I recently met with carers and I hosted a web chat on Friday for a forum called Chill 4 Us. I spoke online with carers who, day in and day out, give up their time to care for others. Their passion on this issue was clear and powerful. None of them wants to lose DLA and AA because they need and appreciate them greatly as cash benefits. Sadly, however, I got the impression that the only chance they have to say that is through such virtual forums-we were there tapping away. That is one of the difficulties in this debate. It can be very constricting for people who need us to take the subject seriously and treat it with respect and maturity. Quite simply, living with the kind of care needs for which DLA and AA cater is hard and can be expensive. They are needs-based benefits. It is one small piece of help that society can give, so it should hardly be controversial to say, "Let's not abolish something that the elderly, disabled or ill need and value."
I want to highlight the vulnerability that comes with such need. Fooling around with such benefits carries a weighty risk. A younger constituent aged, say, 35 might be able to plan for the future if changes are made to the system now. Many today have mentioned the needs of the future cohort; from what Ministers have said, it seems that today's cohort might be fine. However, the many people who receive DLA or AA after 65 might be less able to accommodate change. In many cases, they have made financial choices for their retirement that leave them and their families little room for manoeuvre. In other cases, people are already living on precarious means-we have heard plenty of figures today-and the abolition, if enacted, could represent a loss of up to £60 a week. That would be serious in many cases.

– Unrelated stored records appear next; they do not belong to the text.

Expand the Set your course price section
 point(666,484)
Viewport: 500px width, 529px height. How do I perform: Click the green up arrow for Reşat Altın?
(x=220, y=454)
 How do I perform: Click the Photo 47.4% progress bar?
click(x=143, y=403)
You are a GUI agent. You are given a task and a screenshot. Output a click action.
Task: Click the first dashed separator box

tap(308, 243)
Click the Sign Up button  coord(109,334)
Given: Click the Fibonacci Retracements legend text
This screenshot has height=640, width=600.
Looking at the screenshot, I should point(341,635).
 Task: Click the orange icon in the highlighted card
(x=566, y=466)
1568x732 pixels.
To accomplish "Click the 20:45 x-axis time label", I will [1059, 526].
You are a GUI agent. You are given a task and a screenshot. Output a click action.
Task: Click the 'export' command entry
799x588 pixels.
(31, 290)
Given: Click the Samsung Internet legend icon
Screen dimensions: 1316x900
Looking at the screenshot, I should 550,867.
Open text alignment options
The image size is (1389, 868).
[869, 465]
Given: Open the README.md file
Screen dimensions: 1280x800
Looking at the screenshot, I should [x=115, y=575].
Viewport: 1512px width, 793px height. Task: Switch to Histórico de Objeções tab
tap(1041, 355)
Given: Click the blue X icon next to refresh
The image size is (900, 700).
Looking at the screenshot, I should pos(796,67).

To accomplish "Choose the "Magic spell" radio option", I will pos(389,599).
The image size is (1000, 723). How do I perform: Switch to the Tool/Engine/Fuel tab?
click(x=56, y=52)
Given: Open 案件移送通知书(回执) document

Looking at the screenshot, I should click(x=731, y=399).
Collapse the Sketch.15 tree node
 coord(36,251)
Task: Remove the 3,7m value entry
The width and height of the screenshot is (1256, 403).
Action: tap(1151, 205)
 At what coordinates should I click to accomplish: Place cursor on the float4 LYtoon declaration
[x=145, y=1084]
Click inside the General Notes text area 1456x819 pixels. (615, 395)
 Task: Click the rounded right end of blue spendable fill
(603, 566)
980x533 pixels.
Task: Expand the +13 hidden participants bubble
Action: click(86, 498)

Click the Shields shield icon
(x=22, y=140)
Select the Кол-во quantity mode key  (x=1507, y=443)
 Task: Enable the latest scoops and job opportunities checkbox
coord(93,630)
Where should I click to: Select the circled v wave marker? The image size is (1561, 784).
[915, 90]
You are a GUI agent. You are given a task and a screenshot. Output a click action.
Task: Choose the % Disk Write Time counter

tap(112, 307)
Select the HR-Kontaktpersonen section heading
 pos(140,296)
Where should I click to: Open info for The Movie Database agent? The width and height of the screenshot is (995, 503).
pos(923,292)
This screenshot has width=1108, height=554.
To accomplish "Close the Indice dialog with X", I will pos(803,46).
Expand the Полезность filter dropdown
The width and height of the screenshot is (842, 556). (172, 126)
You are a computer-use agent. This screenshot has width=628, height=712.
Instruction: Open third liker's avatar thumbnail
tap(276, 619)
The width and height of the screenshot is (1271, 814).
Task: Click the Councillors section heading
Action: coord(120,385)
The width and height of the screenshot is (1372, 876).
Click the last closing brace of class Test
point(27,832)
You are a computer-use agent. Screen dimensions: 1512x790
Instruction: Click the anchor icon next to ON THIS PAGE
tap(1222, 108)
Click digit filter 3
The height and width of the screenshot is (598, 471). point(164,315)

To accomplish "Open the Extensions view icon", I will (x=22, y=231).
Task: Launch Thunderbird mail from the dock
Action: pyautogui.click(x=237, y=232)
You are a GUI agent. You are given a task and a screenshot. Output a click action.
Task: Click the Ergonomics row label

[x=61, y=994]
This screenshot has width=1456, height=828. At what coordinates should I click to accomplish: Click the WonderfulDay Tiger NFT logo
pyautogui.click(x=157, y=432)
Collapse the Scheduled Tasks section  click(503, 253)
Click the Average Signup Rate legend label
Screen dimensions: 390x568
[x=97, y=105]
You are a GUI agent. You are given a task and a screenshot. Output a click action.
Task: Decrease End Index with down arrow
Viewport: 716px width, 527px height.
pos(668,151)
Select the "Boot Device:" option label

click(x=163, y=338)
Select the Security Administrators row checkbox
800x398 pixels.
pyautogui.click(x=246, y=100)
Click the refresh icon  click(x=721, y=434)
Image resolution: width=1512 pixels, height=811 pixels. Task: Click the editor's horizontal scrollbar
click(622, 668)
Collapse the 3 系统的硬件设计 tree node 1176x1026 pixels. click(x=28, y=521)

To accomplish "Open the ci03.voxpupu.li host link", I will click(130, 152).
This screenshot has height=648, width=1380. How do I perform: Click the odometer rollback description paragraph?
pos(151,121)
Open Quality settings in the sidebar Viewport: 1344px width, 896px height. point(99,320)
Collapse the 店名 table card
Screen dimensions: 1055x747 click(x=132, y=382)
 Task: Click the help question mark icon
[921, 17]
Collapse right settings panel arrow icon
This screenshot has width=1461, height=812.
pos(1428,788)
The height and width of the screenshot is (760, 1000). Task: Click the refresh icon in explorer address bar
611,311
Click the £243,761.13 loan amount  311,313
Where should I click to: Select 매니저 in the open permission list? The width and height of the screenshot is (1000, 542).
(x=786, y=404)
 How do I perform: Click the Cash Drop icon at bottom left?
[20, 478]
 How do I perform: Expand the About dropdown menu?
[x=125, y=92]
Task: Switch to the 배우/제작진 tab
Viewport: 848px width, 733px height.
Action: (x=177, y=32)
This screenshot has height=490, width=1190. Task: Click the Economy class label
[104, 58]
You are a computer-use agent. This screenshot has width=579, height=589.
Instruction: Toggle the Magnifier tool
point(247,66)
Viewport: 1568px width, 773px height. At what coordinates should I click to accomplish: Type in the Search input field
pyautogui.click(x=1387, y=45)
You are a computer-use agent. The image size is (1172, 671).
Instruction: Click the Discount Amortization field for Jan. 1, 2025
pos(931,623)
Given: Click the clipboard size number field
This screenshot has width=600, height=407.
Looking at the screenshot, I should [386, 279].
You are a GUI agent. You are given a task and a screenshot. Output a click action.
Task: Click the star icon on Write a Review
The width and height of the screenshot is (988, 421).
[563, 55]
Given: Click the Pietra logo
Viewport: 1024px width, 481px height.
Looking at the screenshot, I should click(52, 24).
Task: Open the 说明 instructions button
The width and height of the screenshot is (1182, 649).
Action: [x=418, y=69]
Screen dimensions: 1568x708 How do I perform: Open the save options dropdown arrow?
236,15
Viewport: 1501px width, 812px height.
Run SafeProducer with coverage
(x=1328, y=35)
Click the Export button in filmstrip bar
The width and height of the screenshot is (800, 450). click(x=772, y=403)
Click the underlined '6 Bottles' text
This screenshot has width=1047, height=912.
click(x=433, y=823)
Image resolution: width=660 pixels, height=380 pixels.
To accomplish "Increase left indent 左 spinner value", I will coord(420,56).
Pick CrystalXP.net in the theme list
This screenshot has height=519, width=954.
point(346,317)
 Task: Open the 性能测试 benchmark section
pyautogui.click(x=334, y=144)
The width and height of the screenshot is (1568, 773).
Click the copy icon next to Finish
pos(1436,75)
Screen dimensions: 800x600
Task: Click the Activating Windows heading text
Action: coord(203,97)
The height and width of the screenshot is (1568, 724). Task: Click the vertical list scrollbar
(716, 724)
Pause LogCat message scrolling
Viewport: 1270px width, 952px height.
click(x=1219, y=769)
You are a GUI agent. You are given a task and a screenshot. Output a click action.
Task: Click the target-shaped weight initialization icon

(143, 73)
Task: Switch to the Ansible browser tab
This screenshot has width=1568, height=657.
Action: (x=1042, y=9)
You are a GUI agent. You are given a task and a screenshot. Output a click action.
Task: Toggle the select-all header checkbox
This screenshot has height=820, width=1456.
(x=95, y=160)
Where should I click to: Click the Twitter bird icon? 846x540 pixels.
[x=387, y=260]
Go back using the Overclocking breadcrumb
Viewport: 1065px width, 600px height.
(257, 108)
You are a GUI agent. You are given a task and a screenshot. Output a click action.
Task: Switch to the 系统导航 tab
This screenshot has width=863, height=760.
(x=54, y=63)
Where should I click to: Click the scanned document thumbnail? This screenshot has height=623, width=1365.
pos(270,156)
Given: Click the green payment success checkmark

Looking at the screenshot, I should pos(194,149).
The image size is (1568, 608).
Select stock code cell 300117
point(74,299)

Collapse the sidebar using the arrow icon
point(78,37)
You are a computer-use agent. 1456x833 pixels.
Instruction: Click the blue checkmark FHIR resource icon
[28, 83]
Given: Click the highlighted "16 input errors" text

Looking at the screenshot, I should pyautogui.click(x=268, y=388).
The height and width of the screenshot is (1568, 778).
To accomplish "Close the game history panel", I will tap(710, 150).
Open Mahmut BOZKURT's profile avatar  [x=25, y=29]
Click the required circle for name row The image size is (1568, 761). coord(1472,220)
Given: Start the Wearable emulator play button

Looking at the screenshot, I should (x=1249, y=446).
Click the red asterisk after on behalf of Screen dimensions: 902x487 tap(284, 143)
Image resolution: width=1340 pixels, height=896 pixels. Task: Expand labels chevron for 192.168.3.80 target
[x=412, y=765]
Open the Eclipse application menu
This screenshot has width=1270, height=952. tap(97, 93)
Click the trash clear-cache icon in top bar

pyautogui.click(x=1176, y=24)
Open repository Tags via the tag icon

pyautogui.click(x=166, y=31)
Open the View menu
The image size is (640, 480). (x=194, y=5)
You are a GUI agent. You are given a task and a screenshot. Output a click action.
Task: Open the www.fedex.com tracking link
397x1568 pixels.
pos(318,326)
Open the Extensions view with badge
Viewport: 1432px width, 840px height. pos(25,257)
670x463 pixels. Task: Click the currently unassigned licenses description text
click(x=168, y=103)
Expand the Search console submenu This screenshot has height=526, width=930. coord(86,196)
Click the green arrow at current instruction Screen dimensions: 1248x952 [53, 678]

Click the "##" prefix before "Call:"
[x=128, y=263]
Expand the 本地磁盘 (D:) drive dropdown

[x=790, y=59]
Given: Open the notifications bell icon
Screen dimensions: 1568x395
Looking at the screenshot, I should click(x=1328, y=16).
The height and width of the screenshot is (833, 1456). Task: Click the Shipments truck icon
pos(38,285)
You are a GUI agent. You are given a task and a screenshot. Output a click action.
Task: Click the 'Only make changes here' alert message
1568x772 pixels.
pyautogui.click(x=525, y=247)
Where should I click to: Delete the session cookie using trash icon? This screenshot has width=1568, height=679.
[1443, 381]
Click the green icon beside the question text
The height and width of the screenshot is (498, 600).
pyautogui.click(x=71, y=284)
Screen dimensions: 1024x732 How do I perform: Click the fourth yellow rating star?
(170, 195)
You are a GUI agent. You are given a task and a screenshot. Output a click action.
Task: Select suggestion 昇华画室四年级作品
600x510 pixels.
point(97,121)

Some recipients of DLA and AA are physically ill or disabled, and their lives could become severely restricted without that assistance. People suffering from dementia or other mental illnesses, too, are particularly vulnerable to change. Making any changes that affect those social groups is difficult and complex. Getting the change right is paramount, and of course we are all taking that seriously today. However, debating the changes without causing immense anxiety is another thing entirely. The uncertainty generated by the Government's proposals in July's Green Paper has caused enormous concern and distress for people who are already vulnerable. Many Members have recounted what they have heard in their constituencies.
Forgive me for saying this, but it is incumbent on the Government to exercise caution and clarity in their approach. We also need flexibility and personal and local control at the end of whatever proposal emerges. I am sure that no one has an argument with a system that aims to be fair, simple and affordable. That is wonderful. However, we have serious concerns about a system that removes or reduces older people's ability to choose what to do. Choice and control must shine through any reforms that we make to the care system.
By choice and control, we mean the support that people need to choose how they overcome their concerns in their own way. Abolishing AA and DLA is a serious risk to such individual control. I would like a Minister to explain the paradox clearly. If the wording that has rather tortuously been made available still leaves open the option of abolishing AA and DLA, we need to know why the Government think that that maintains choice and control for individuals. That question is still on the table.
I would also like Ministers to explain, even after today's twists and turns, a policy that seeks to reallocate a cash benefit that grant money to people who need it and allows them spend it how they want, and to add it instead to a nationalised system that could simply eat it up through the weight of bureaucracy.